SET EXERCISE A.
Summarize the passage on k-anonymity in two sentences.
SET EXERCISE B.
Return the passage on k-anonymity from "14 minute read" to "as violating privacy.", copied word for word.

Why the \(k\) in \(k\)-anonymity does not reflect any re-identification probability: defeating syntactic privacy

14 minute read

Over the years I’ve repeatedly heard the claim that \(k\)-anonymity means that the re-identification probability is at most \(\frac{1}{k}\). In an important sense this is misleading. The release of a \(k\)-anonymous version of a database can lead to the exposure of the original database, rendering the probability of re-identification, or indeed the probability of any other inference, in \(k\)-anonymous databases irrelevant.

To demonstrate this, we will look at specific examples of \(k\)-anonymous data being used to reveal the underlying data and of how \(k\)-anonymity does not protect against other type of inferences we might consider as violating privacy.

Following the examples, we make an argument that such examples cannot be assumed to be rare and therefore dismissed. It involves a game played between Alice and Bob, in which Bob wins if he can use \(k\)-anonymous information given to him to infer which one of two databases Alice chooses.

GIVEN INFORMATION.

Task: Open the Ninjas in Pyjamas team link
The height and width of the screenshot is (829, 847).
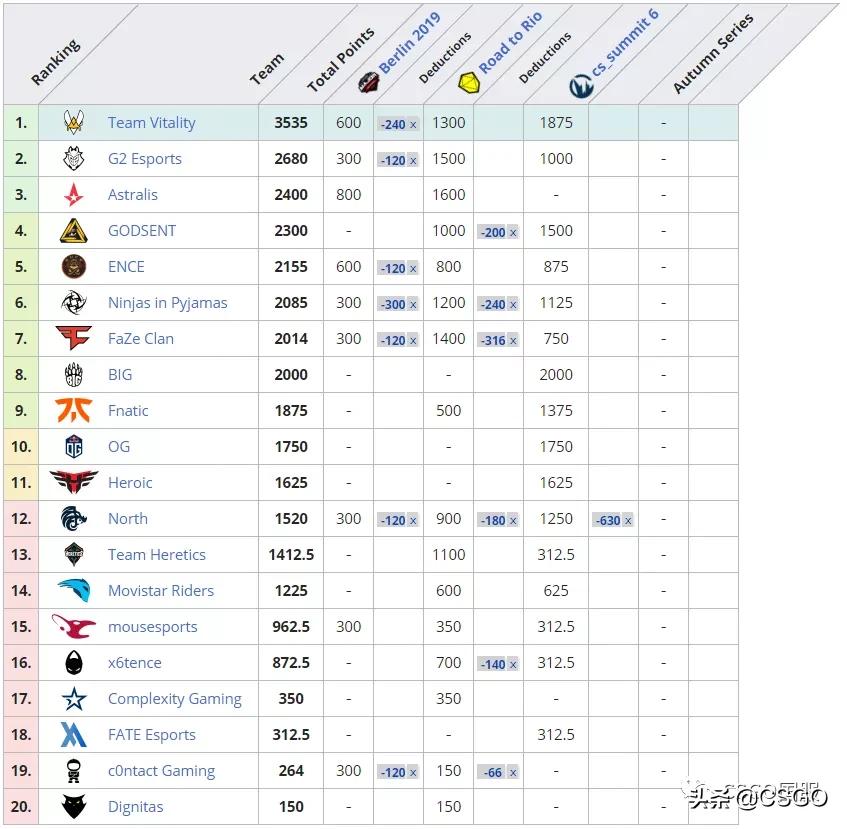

REPLY A.
The claim that k-anonymity limits the re-identification probability to at most 1/k is misleading, because releasing a k-anonymous version of a database can expose the original database and make any such probability irrelevant. Examples are to show k-anonymous data revealing the underlying data and failing to block other privacy-violating inferences, followed by a game between Alice and Bob meant to show that such examples cannot be assumed to be rare.

REPLY B.
14 minute read

Over the years I’ve repeatedly heard the claim that \(k\)-anonymity means that the re-identification probability is at most \(\frac{1}{k}\). In an important sense this is misleading. The release of a \(k\)-anonymous version of a database can lead to the exposure of the original database, rendering the probability of re-identification, or indeed the probability of any other inference, in \(k\)-anonymous databases irrelevant.

To demonstrate this, we will look at specific examples of \(k\)-anonymous data being used to reveal the underlying data and of how \(k\)-anonymity does not protect against other type of inferences we might consider as violating privacy.